Ohio Motors, Inc. v. Russell Willis, Inc.

246 S.W.2d 962 | Tenn. | 1952

246 S.W.2d 962 (1952)

OHIO MOTORS, Inc.
v.
RUSSELL WILLIS, Inc. et al.

Supreme Court of Tennessee.

March 7, 1952.

Dan E. McGugin, Nashville, for complainant.

Judson Harwood, Nashville, for defendants.

GAILOR, Justice.

The only question presented by the appeal is whether the complainant, Ohio Motors, Inc., or the defendant, Russell Willis, Inc., owns and is entitled to possession of a Pontiac automobile of the value of $1,875, which was transferred from the Ohio Company to the Nashville Company, under the following admitted facts: On March 23, 1948, one C.B. Pruitt went to the place of business of the Ohio Company in Columbus, Ohio, and offered to buy the Pontiac automobile for $1,875 cash. Pruitt gave a check on a Florida bank in the amount of $1,875 in payment for the automobile. Complainant refused to accept the check in full and final payment, but did accept the check conditionally, and attached to it the State Certificate of Title with the agreement that when the check was cashed, the Certificate of Title should be delivered to Pruitt.

*963 Pruitt was allowed to take immediate possession of the car, drove it to Nashville, and there, having attached Tennessee license plates, sold it to the defendant. Except for the insistence that the car bore Tennessee license plates, and that defendant knew nothing of the rights of the complainant at the time of its attempted purchase from Pruitt, the defendant makes no averment of any representation by Pruitt that he had title to the automobile, or a right to sell it.

The case was heard by the Chancellor on bill and answer. He entered a decree for the complainant for immediate possession of the automobile, or in the alternative, for a decree for $1,875, that being the price agreed to have been the reasonable value of the car at the time of the transactions herein.

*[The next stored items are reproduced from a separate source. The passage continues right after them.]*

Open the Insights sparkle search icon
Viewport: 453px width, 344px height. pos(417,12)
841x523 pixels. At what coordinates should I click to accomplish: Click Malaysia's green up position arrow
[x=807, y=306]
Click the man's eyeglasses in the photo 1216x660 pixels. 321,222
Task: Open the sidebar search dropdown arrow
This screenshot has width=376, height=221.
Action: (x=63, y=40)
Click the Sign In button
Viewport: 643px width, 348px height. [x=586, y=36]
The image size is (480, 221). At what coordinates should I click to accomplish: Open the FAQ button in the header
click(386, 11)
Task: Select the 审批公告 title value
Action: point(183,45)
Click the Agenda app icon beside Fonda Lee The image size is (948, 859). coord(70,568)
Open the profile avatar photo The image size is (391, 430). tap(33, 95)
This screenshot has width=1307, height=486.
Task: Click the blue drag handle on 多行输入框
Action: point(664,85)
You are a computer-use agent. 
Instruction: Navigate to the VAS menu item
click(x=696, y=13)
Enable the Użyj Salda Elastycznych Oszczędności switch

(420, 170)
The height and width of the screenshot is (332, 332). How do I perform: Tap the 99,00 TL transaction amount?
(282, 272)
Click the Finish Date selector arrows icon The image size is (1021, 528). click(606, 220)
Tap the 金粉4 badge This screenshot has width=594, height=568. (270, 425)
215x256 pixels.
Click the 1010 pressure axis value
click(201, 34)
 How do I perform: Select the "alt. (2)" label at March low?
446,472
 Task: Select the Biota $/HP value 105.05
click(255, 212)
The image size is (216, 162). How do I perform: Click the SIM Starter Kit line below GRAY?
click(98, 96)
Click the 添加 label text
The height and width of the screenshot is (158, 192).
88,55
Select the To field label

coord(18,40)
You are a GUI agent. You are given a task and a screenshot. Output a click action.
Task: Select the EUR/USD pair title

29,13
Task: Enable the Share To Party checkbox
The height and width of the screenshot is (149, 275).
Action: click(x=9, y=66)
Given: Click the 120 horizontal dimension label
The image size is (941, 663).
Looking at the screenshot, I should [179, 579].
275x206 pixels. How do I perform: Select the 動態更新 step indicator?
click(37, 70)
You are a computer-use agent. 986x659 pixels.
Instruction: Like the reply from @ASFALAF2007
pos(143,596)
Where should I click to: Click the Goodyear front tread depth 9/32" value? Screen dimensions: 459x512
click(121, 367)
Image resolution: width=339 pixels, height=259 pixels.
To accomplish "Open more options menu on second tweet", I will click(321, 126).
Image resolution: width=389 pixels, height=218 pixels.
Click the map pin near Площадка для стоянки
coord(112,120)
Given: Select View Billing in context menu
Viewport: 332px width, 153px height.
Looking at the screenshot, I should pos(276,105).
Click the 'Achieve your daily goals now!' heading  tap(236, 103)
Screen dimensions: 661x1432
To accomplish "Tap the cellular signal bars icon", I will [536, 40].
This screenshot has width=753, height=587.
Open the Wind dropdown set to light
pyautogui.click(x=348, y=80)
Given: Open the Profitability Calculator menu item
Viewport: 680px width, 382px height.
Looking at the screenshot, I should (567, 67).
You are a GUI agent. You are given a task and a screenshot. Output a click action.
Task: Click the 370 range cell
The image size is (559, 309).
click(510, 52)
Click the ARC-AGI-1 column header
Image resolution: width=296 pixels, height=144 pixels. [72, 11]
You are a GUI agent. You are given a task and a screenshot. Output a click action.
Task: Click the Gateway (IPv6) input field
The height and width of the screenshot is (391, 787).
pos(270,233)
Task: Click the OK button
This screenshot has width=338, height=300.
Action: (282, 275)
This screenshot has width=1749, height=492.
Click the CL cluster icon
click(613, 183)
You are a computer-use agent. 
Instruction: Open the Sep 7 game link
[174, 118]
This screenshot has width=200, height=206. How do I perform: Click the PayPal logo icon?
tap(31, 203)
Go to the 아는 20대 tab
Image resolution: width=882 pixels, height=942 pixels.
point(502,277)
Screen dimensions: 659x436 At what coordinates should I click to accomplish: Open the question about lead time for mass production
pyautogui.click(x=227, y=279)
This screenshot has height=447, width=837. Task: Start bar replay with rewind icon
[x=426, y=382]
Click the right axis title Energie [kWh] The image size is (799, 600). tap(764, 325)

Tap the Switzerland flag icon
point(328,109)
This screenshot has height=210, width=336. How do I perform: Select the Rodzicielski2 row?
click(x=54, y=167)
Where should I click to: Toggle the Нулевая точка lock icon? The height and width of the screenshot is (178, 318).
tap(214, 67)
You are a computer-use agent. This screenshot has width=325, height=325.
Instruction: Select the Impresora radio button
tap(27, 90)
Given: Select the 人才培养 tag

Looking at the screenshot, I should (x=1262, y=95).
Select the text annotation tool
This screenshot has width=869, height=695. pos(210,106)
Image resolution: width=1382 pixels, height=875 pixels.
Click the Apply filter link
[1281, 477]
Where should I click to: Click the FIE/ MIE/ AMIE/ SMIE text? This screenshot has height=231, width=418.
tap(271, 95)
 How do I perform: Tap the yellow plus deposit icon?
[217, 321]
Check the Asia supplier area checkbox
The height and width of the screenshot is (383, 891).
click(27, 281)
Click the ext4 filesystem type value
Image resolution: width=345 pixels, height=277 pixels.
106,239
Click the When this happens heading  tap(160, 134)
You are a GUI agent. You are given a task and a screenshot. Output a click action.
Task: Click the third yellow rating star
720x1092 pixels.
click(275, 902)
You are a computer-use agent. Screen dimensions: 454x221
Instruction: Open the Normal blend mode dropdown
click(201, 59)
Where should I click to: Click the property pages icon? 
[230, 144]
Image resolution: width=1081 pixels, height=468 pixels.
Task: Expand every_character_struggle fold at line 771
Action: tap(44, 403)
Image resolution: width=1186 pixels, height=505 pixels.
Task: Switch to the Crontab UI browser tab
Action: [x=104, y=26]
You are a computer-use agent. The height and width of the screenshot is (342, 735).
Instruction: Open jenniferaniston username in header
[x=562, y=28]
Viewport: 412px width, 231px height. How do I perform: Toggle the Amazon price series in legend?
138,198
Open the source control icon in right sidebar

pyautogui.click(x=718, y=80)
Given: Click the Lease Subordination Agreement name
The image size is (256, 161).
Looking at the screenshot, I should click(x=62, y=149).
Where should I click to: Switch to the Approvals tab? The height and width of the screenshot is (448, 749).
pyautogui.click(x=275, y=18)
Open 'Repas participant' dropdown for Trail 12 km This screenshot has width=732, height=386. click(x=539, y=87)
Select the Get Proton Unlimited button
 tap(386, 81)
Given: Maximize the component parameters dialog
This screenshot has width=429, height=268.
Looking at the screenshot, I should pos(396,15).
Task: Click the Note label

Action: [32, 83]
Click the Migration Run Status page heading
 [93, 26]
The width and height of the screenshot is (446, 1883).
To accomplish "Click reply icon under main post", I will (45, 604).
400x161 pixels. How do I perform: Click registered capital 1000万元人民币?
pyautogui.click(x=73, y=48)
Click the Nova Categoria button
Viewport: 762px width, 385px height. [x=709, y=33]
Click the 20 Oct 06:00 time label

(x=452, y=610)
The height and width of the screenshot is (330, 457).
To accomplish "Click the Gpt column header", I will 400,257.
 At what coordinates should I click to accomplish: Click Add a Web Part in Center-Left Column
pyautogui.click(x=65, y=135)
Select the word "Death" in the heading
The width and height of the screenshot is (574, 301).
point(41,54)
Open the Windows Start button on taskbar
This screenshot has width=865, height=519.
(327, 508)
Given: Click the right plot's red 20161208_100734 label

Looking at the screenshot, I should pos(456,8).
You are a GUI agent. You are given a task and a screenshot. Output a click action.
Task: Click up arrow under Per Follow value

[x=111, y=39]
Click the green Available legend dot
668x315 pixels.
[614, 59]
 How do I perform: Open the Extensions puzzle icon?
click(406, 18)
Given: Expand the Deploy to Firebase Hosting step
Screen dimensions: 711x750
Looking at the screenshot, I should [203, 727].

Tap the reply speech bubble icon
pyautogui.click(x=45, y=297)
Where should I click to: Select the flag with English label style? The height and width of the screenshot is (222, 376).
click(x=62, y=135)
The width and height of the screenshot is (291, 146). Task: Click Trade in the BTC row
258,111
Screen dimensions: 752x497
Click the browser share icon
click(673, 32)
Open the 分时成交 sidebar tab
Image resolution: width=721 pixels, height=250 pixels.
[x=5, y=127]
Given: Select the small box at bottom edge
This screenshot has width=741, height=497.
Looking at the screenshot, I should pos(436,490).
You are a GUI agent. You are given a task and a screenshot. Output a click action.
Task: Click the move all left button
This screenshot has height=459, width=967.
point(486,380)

The case is controlled by the Uniform Sales Act, and cases involving conditional sales and chattel mortgages have no application to the present question. A summary of relevant sections of the Uniform Law of Sales of goods which is carried in our Code in sections 7194-7270, and in the official Code of Ohio, in sections 8381-8456 is as follows: Our Code sec. 7211(1) provides that title passes according to the intention of the parties to the contract; section 7213(1) provides that the seller may "reserve the right of possession or property in the goods until certain conditions have been fulfilled"; and section 7216(1) provides, "subject to the provisions of this Article, where goods are sold by a person who is not the owner thereof, and who does not sell them under the authority or with the consent of the owner, the buyer acquires no better title to the goods than the seller had, unless the owner of the goods is by his conduct precluded from denying the seller's authority to sell."

Applying these rules to the established facts of the present case, it is clear that the original parties did not intend that title should pass to Pruitt, or that he should have a right to sell until the check had been honored by the Florida bank. The only conduct of the Ohio Company which might conceivably be construed to have estopped complainant from denying Pruitt's authority to sell, was that the Ohio Company parted with the possession of the automobile. Under many of our reported decisions, the mere parting with possession of the goods with no indicia of title, is not sufficient to raise such an estoppel.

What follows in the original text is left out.